Immerhin hat es die Opec ja auch nicht geschafft, die 100-Dollar-Marke zu verhindern.

Chiriboga: Es gibt auf der ganzen Welt keine einzige Organisation, die Spekulanten unter Kontrolle halten kann.

Wieso ist Ecuador dann überhaupt der Opec beigetreten?

Chiriboga: Weil sie unsere Interessen gut vertreten kann und weil die Opec durch unsere Mitgliedschaft gestärkt wird. Wir sind ja nach Venezuela das zweite lateinamerikanische Land in der Organisation.

Das bringt uns auf Kritik, die man immer wieder hört. Nämlich, dass Ecuador mit dem Beitritt weniger sich selbst, sondern vor allem Venezuela einen Gefallen getan habe.

Chiriboga: Diese Kritik nehme ich zur Kenntnis. Auch wenn wir nicht dieser Meinung sind.

Venezuelas Präsident Hugo Chávez meint, die Opec sollte in Zukunft auch in der Weltpolitik mitmischen. Also zum Beispiel als Protest gegen die US-Politik den Ölhahn zudrehen. Sehen Sie das auch so?

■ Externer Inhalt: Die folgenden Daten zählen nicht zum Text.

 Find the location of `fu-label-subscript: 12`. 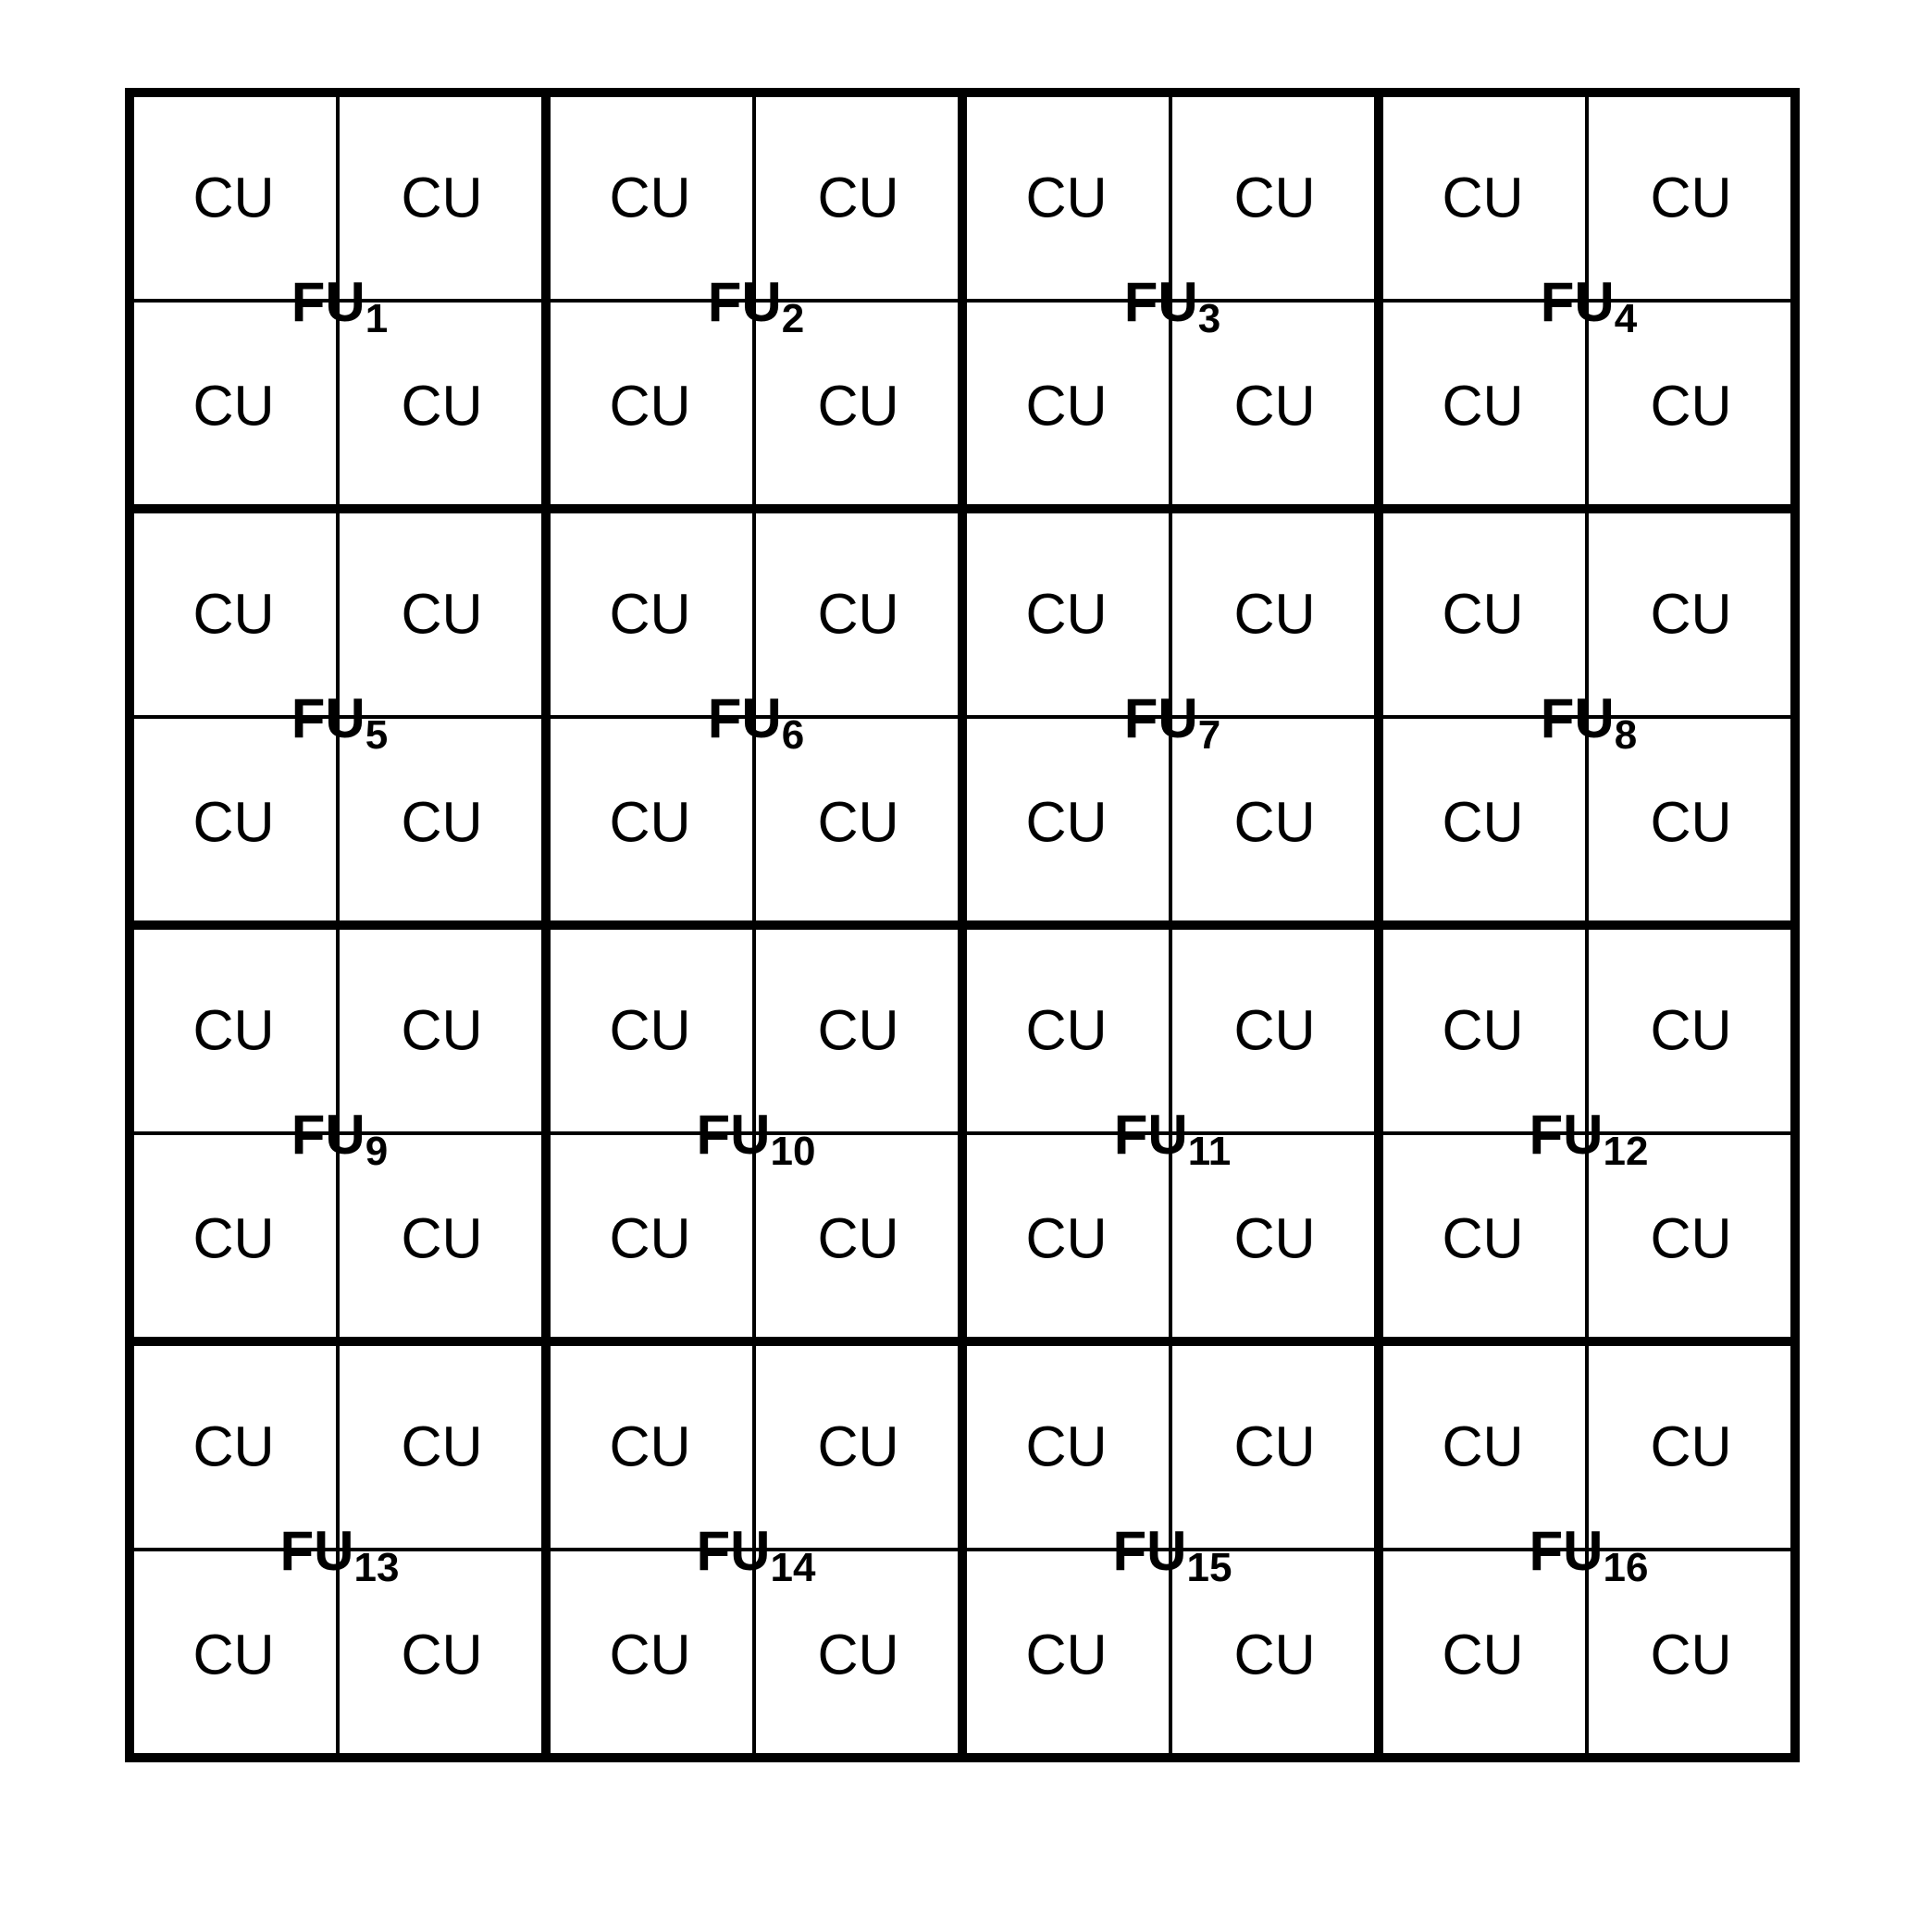

fu-label-subscript: 12 is located at coordinates (1626, 1152).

Chiriboga: Venezuela ist ein wichtiges Mitglied der Opec. Chávez' Vorschläge werden in den Gremien diskutiert.

Aber Ihre Meinung zum Thema Politik könnten Sie uns trotzdem verraten.

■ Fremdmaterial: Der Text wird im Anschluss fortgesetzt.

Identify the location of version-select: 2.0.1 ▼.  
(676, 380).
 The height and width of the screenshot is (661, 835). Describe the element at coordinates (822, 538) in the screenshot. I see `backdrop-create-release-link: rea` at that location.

Chiriboga: Nein, dass widerspräche unseren Leitlinien.

Ganz offensichtlich zeugen aber die Äußerungen von Chávez von gewissen Machtgelüsten. Wie es ja innerhalb der Opec auch den Wunsch gibt, dass sich das Kartell doch vergrößern möge. Zum Beispiel mit Russland als neuem Mitglied.

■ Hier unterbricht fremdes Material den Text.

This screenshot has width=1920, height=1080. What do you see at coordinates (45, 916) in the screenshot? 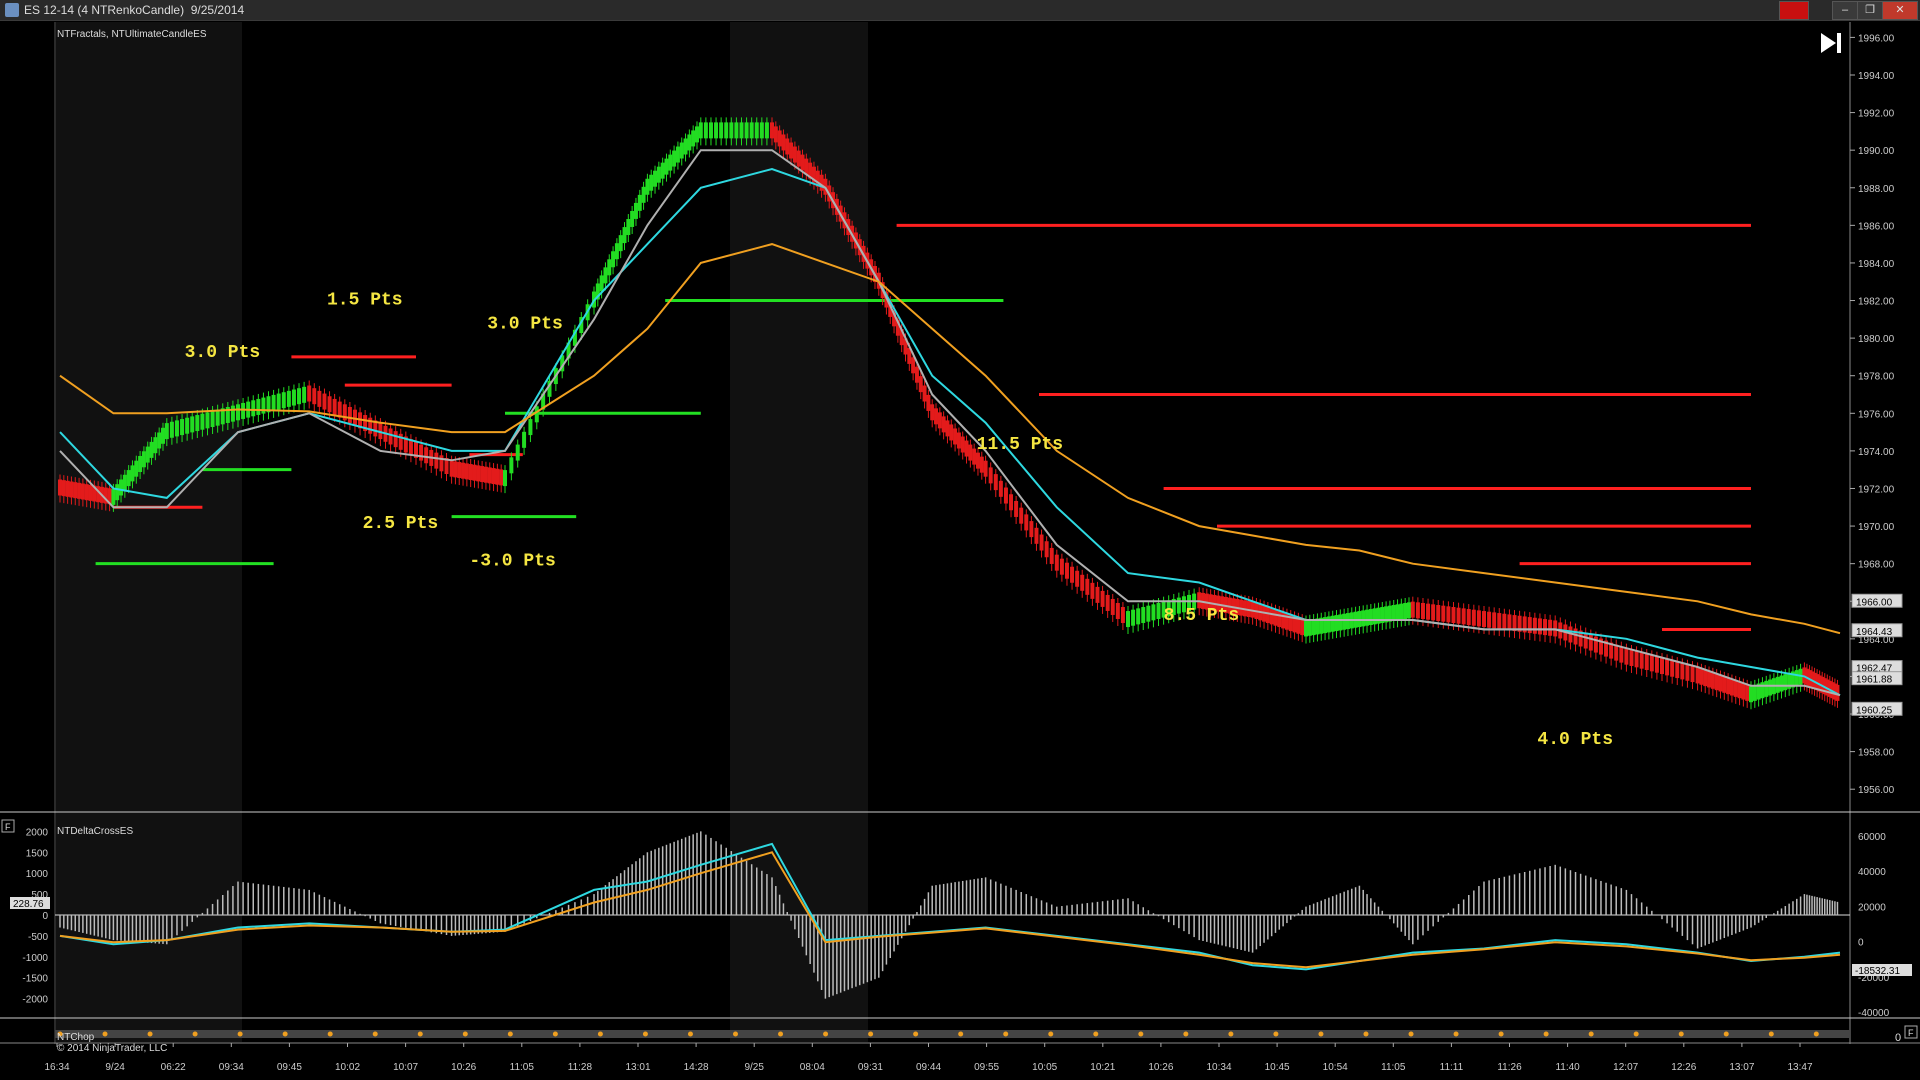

Chiriboga: Je mehr Länder in unserer Organisation vertreten sind, desto stärker ist die Opec – keine Frage. Ich würde mich auch über einen Beitritt Mexikos freuen.

Ecuador exportiert nur Rohöl, weil es keine funktionierenden Raffinerien hat. Wäre es nicht sinnvoll, privates Know-How und Kapital ausländischer Ölfirmen anzulocken, um dieses Manko zu beseitigen?

Chiriboga: Wir haben da zwei große Projekte. Einerseits reparieren wir die bestehende Raffinerie in Esmeraldas um 187 Mio. Dollar. Andererseits bauen wir in Manabí eine neue Großraffinerie. Die wird 300.000 Barrel Rohöl pro Tag verarbeiten können. Wir bauen diese Anlage mit Venezuela.

Warum Venezuela?

Chiriboga: Weil Venezuela Rohölreserven für weitere 400 Jahre hat. Darum ist das eine gute Entscheidung – auch wenn wir deshalb keine weiteren ausländischen Partner an diesem Raffinerieprojekt beteiligen können.